Las reflexiones anteriores tienen relevancia en el momento actual. Lo que percibimos en la política contra el SME y la empresa pública, o en la terrible tragicomedia que escenifican en estos días los legisladores respecto de la Ley de Ingresos –todavía falta la “discusión” sobre el gasto público–, son tres rasgos inquietantes.
Primero, la contrahechura del Estado mexicano que emerge del largo periodo de patrimonialismo ha sido estatista o neoliberal. Segundo, la creciente fragmentación social resulta tanto del corporativismo priísta como de la “ciudadanización” neoliberal. Tercero, una cultura fuertemente enraizada en la sociedad, pero particularmente entre las clases medias, del sospechosismo a todo aquello que huela a política o participación.

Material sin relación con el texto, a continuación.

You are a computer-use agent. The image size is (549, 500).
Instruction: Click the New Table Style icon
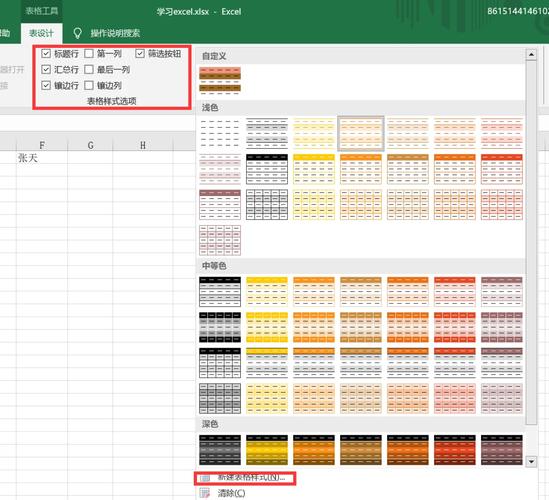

Los tres ingredientes convergen en lo que parece ser el signo central de nuestro tiempo: la incapacidad de las fuerzas políticas y sociales para construir acuerdos de largo plazo. No está de más señalar que la gravísima crisis que atraviesa el país en sus dimensiones económicas, de seguridad pública y de representación política exige más que nunca la construcción de acuerdos. En vez de ello lo que presenciamos son cálculos políticos cortoplacistas, ausencia de mínimos de solidaridad y deslealtad contumaz a principios, personas e instituciones. Y desfogues pasionales, como la confrontación empresarial con el presidente Felipe Calderón, que recuerda más bien el periodo de Luis Echeverría por paradójico que parezca.
De ahí que la pregunta central que definirá el futuro de todas las fuerzas políticas, pero particularmente de las izquierdas, es cómo avanzar en estas circunstancias en la construcción de acuerdos con aliados, amigos y contrincantes. Sin éstos el país seguirá deslizándose por la pendiente de la decadencia administrada.